Palm Readings in Paradise
Maria traced the line on the young man's palm—the life line, deep and unbroken. She'd started reading palms as a party trick during their first months at the resort, something to do while Richard played padel with the other executives. Now, three months later, she'd become something of a hotel attraction.
"You'll live to ninety," she told him, feeling the weight of each prediction. The papaya she'd eaten at breakfast still lingered on her tongue, sweet and slightly fermented—like their marriage had become.
The terrace overlooked the courts where Richard dominated every match. His playing style mirrored his approach to everything: aggressive, relentless, a charging bull who'd made millions in tech startups before the burnout set in. That's why they were here—Mexico, indefinite leave, "reconnecting."
"You're going to meet someone," Maria continued, surprising herself. The words felt true, though she had no idea where they came from. "A blonde woman. She'll change everything."
Later that evening, she found the cat—a scrawny calico with one ear shredded from street fights—under their cabana. Richard complained about the fleas, the way it stared at them during dinner like it belonged there. Maria had started leaving it papaya slices, watching through the sliding doors as it ate delicately, possessed of a dignity she couldn't claim for herself.

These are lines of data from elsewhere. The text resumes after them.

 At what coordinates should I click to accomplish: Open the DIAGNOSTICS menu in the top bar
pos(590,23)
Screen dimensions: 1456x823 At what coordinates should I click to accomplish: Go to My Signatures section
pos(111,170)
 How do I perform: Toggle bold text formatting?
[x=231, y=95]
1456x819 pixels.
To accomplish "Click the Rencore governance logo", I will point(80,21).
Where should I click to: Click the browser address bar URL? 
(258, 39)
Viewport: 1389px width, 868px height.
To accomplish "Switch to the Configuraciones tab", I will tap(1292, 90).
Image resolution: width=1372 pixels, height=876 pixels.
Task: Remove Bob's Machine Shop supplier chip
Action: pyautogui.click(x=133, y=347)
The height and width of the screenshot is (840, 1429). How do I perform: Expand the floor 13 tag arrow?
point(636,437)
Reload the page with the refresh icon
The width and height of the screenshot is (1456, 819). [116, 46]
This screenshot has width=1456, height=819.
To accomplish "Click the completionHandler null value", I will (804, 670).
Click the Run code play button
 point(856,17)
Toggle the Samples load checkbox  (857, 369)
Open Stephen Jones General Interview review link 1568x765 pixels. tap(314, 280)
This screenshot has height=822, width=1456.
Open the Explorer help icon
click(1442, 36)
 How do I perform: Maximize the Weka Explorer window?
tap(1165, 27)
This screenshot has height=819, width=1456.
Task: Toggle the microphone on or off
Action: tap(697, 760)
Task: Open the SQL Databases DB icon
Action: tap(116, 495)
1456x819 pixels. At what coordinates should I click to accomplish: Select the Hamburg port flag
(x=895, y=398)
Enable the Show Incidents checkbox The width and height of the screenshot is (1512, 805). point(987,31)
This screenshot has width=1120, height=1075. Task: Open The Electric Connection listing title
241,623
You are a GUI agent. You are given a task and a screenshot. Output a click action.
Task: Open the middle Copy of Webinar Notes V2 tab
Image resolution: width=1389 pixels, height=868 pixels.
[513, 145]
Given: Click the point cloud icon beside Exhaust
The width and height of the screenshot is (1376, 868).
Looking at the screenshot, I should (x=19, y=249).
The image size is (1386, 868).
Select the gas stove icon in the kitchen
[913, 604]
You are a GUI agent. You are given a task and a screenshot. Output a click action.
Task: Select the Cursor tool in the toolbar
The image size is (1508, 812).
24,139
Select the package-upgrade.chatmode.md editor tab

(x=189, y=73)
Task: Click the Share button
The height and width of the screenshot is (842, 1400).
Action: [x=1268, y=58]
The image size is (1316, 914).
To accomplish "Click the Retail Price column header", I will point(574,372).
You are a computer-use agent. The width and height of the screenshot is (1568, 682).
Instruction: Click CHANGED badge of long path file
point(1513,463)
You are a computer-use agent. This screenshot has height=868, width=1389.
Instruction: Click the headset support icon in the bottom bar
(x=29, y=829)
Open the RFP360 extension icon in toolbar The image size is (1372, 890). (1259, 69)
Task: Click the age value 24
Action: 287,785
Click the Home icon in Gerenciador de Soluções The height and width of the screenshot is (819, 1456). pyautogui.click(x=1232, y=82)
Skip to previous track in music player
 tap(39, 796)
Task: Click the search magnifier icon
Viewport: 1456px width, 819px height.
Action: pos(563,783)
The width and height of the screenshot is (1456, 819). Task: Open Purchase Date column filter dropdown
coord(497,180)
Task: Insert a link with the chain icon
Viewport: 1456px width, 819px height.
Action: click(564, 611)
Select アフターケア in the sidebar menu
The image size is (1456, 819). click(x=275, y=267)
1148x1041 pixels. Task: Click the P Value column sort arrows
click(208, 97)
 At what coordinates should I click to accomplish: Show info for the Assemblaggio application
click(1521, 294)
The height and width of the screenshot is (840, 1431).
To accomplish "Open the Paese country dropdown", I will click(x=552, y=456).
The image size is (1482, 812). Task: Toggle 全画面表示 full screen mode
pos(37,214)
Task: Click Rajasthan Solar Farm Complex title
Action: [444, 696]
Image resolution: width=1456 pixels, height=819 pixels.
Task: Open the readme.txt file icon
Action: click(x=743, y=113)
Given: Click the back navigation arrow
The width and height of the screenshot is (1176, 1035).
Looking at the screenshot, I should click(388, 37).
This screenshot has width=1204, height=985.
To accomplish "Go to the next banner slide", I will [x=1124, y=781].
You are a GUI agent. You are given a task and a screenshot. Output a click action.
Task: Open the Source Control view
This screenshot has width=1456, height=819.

That night, Richard didn't come to bed. Maria found him on the terrace at dawn, watching the sunrise with the cat curled beside him. His palms were pressed flat against the table, and when Maria touched his shoulder, she felt how his body had softened, the rigid bull-like posture finally yielding.
"I've been offered a position," he said quietly. "Back in San Francisco."
Maria looked at the cat, then at the empty papaya rind on the terrace, and finally at her own hands—the hands that had somehow become more real to her than anything else in this manufactured paradise.
"You should take it," she said, and was surprised by the steadiness in her voice. "I think I'll stay. The hotel offered me a permanent position. Their palm reader quit unexpectedly."
Richard turned to her, and for the first time in years, she saw him truly. The bull had been domesticated, or maybe it had never really existed at all—just fear wearing aggression like a suit of armor.
They divorced six months later. Maria still reads palms at the resort, still leaves papaya for the cat (now fat and imperious), and sometimes she thinks about the life line she traced that day—how she'd read someone else's future but somehow found her own.